Le premier épisode a failli être fatal, tant j’ai trouvé le comportement des officiers de Starfleet incohérent (avec à la fin les deux principaux officiers du bord qui se font téléporter toutes seules à bord du vaisseau klingon pour y capturer le grand méchant, au lieu de rester à leur bord pour diriger les opérations et la marche de leur propre vaisseau, et d’envoyer un corps expéditionnaire mieux armé et plus rompu à ce genre de pratiques ; vous me direz, c’est dans la grande tradition startrekkienne qui veut que le capitaine Kirk ou ses imitateurs fassent tout eux-mêmes et prennent tous les risques, mais ça n’en reste pas moins profondément ridicule et incohérent quand on a sous son autorité des tas de gugusses et sous sa responsabilité un vaisseau et son équipage pléthorique) (et notez que ça n’arrive pas QUE dans le premier épisode).

On retrouve aussi ici une constante de Star Trek : le pipeau scientifique complet. Ça commence dès avant l’apparition du Discovery, et ça s’aggrave bien entendu très sérieusement ensuite, avec le postulat sur lequel s’appuie la propulsion dudit vaisseau, qui est profondément débile. Et ça m’a plombé toute la série.

Les longs passages avec dialogues en klingon sous-titré sont particulièrement pénibles.

Au registre des bons points, il y a des vrais pyjamas qui ressemblent aux uniformes de la série originelle, un clin d’œil que j’ai trouvé amusant.

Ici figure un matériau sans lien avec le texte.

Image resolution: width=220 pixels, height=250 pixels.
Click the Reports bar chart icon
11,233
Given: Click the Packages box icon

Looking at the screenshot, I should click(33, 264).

À part si vous êtes trekkies, donc rompus au n’importe quoi scientifique de Star Trek, vous pouvez faire l’impasse. C’est sympa, mais sans plus ; et les scénaristes ont donc vraiment trop forcé sur les champignons.
Et si on parvient à occulter la profonde débilité de cette explication pipeau du voyage par moteur sporique et réseau mycélien, qu’est ce que ça vaut ? Je suis sans doute assez mal placé pour en juger, puisque justement, je n’y suis pas parvenu. Mais disons qu’en dehors de ça, et des faiblesses startrekkiennes classiques comme le n’importe quoi scientifique (qui ne touche pas que cet aspect précis) ou le comportement aberrant des officiers de Starfleet, ça doit être correct. Mais vraiment, sans rien d’exceptionnel. Et là, je pense que ça vient en bonne partie du fait qu’ils se sont sans doute trompés de personnage principale, ou qu’ils ne l’ont pas exploitée au mieux.